Some studies [41,46] relate fairness to inclusion. For instance, ref. [41] stresses that fairness is expressed by means of inclusion and diversity by ensuring equal access through inclusive design and equal treatment. In [46], it is stated that AI systems should make the same recommendations for everyone with similar characteristics or qualifications. In consequence, software developers and software operators should be required to test the deployed solutions in the workplace on a regular basis to ensure that the system is built for its purpose and it is not harmfully influenced by bias of any kind—gender, race, sexual orientation, age, religion, income, family status, and so on—exposing the variable character of fairness over time. The report also states that AI solutions should adopt inclusive design efforts to anticipate any potential deployment issues that could unintentionally exclude people. Both studies believe necessary the involvement of all affected stakeholders along the project lifecycle. This is a work philosophy that is shared by companies such as Telefónica [47], based in Spain, and one of the main telecommunication operators in Europe. Several of the techniques and metrics available describing how ML pursues fairness are mathematically formalized in the literature [9,10]. A critical analysis of metrics and techniques such as those formalized in both studies were criticized in [3].
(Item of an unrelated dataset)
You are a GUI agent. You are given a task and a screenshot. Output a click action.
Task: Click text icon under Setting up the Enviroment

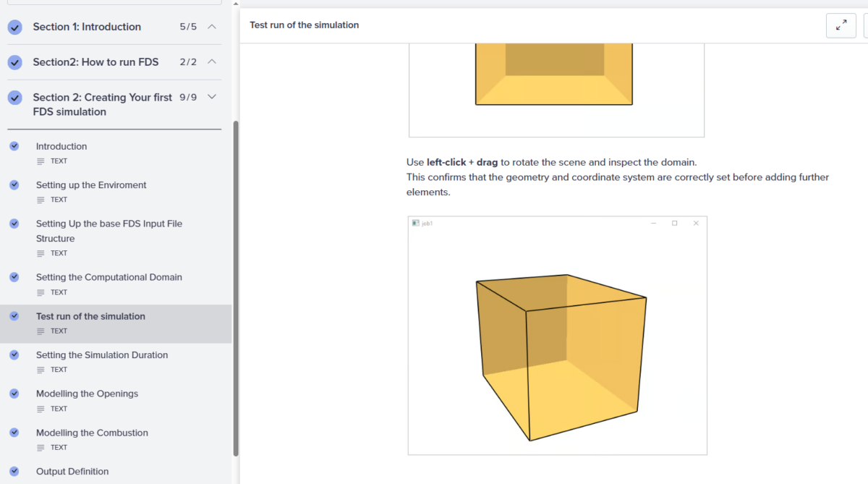[41, 200]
A cultural attachment is also presented in [10] while defining the fairness variable when the authors state that different preferences and outlooks within different cultures condition the current situation of having multiple concepts for the term. The situation is aggravated by the fact that available definitions of fairness in philosophy, psychology, and computer science supporting algorithmic constraints are mostly based on Western culture. This led the authors to define fairness as the absence of any prejudice or favoritism towards an individual or a group based on their intrinsic or acquired traits in the context of decision-making.
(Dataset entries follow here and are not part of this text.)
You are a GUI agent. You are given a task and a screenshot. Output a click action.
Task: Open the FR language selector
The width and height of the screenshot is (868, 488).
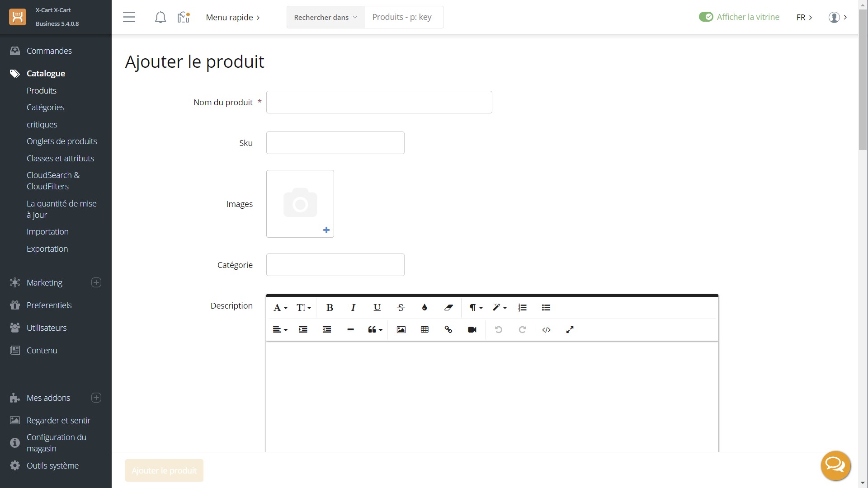click(804, 17)
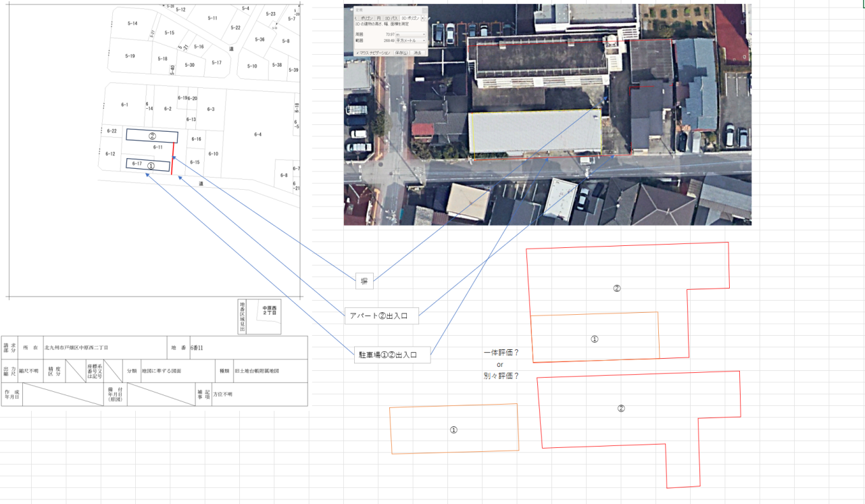865x504 pixels.
Task: Select the red vertical line on the map
Action: click(x=172, y=158)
An even broader definition is being proposed by the Vatican [48] while using impartiality to explain fairness. The Vatican’s working concept gathers the development and consumption of AI systems when it says, “do not create or act according to bias”, and it connects the outcome of working to ensure fairness with its human focus when it says, “safeguarding fairness and human dignity”.
To wrap up the analysis of the fairness variable, we wish to point out that these studies [9,10,32,46,48] define fairness as the AIS’s ability to treat all similar individuals or groups equally and as the AIS’s inability to produce harm in any possible way. This is indeed a noble but still very broad definition, and it shows the lack of agreement among the scientific community to achieve a definition of fairness that can be widely accepted. The Indian National Strategy for AI [49] locates the issue of fairness at the forefront of discussion in academic, research and policy fora, something that definitely merits a multidisciplinary dialogue and sustained research to come to an acceptable resolution, and it suggests identifying the in-built biases to assess their impact, and in turn, to find ways to reduce the biases until techniques to bring neutrality to data feeding AI solutions, or to build AI solutions that ensure neutrality despite inherent biases, are developed. In that regard, we need to stress that [10] indicates it is crucial to understand the different kinds of discrimination that may occur given the numerous distinct available definitions of fairness.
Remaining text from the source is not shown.